さらに、長さの許容差は「7m以下は+40/0(マイナス側0)」、7mを超えるとプラス側が増えるルールが定義されています。また注記として、受渡当事者間の協定でプラス側許容差を最大+100mmまでとしてもよい、とあります。建築では「切断して使うから長さ公差は緩くていい」と判断しがちですが、実際には“先行孔あき”“治具加工”“現場溶接最小化のためのプレカット”など、長さの確からしさが工程全体のスループットに効く場面が増えています。必要な場合は、協定(=発注時の取り決め)として明示しておくのが安全です。
そして、意外と施工不良の火種になるのが「かど落ち」「横曲がり」「平たん度」です。

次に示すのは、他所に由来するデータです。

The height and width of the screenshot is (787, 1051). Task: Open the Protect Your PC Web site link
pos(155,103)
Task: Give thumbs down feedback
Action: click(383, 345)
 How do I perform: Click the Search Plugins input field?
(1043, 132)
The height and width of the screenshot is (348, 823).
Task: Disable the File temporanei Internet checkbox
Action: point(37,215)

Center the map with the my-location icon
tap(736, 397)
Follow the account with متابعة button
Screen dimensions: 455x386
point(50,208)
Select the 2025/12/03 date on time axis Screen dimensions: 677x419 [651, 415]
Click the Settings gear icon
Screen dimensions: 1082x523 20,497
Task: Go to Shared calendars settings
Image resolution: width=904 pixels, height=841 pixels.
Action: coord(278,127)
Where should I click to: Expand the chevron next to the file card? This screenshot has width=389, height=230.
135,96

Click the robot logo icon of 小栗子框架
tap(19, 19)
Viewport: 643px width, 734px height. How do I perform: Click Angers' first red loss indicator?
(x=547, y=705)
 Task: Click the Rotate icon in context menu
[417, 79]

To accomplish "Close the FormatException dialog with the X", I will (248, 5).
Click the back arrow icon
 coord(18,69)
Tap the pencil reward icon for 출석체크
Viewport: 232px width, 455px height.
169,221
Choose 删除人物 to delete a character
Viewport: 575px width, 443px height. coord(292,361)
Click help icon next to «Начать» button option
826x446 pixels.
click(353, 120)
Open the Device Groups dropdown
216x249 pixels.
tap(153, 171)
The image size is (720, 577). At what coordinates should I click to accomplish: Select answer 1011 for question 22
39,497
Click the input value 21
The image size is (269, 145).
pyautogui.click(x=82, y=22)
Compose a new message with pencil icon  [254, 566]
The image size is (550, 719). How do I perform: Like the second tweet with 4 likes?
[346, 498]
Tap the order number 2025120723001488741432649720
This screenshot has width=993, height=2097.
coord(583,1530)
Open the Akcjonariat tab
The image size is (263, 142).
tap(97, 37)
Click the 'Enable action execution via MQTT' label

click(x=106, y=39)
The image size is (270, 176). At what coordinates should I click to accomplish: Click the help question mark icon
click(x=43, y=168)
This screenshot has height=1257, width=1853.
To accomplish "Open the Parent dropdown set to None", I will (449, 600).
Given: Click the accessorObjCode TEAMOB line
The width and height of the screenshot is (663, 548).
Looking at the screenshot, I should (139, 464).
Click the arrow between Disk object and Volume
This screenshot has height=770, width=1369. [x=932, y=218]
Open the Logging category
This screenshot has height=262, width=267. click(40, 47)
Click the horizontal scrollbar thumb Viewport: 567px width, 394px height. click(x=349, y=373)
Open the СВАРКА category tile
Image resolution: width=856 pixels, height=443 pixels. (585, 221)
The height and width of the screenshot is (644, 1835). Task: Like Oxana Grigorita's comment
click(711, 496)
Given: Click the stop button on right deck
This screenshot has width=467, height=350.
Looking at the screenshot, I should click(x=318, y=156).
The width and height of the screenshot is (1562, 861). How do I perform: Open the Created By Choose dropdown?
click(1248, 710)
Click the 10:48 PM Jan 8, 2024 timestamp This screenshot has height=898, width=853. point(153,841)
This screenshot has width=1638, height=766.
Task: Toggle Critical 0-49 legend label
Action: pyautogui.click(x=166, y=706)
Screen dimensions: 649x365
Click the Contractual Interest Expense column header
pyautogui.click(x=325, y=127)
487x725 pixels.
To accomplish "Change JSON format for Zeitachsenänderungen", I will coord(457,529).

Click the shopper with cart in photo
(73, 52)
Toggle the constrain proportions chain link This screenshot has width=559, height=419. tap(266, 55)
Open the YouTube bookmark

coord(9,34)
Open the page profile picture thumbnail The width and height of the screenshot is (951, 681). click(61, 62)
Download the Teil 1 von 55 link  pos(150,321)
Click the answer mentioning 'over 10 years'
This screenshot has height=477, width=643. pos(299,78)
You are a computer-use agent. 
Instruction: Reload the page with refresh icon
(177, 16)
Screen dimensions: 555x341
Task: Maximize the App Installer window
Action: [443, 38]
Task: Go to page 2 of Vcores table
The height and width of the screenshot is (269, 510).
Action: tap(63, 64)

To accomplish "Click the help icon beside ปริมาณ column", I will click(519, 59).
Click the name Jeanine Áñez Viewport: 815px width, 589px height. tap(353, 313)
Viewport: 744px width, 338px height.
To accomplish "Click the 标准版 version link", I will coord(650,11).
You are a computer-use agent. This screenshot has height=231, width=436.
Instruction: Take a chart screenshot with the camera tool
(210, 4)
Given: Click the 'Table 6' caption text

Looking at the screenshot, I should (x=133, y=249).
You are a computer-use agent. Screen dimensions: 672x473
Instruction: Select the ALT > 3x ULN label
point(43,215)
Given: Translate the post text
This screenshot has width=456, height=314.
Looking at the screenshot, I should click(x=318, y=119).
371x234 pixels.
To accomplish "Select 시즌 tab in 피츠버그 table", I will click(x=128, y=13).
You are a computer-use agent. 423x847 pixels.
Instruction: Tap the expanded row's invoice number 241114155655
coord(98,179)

JIS G 3194:2020では、かど落ち(c)は厚さ9未満は規定せず、厚さ9以上は“厚さの15%以下、ただし最大4mm”とされています。横曲がりは全長の0.3%以下(任意の1mにつき4mm以下)、長さ方向の平たん度は全長の0.3%以下で最大10mm(任意の1mにつき3mm以下)といった形で示されます。開口枠・見切り・下地など「見た目が真っ直ぐ」に直結する使い方をする場合、これらの規格値を知らないと「材料が悪いのか施工が悪いのか」の議論が空転しやすいです。
・実務で効くチェック観点
✅ “通り”が必要な部位:横曲がり・平たん度を前提に、現場で矯正が要るか見込む
✅ 建具まわり:かど落ちでチリが変わるので、納まり寸法に安全側の逃げを確保
✅ 溶接組立:歪みが加わる前に、母材段階の形状許容差を把握して責任分界を明確化
fbの規格を積算・見積・発注で使うなら、質量の扱いを整理するだけでトラブルが激減します。JIS G 3194:2020では、質量は「計算質量又は実測質量」とし、計算質量の計算手順も表5で定めています。ポイントは、計算に使う寸法は“呼称寸法”であること、そして基本質量として「7.85×10−3(断面積1mm²、長さ1mの質量)」を使うことです。このため、許容差で実際の断面が上下しても、取引上は呼称寸法で計算する運用が成立します(協定で実測にする場合は別)。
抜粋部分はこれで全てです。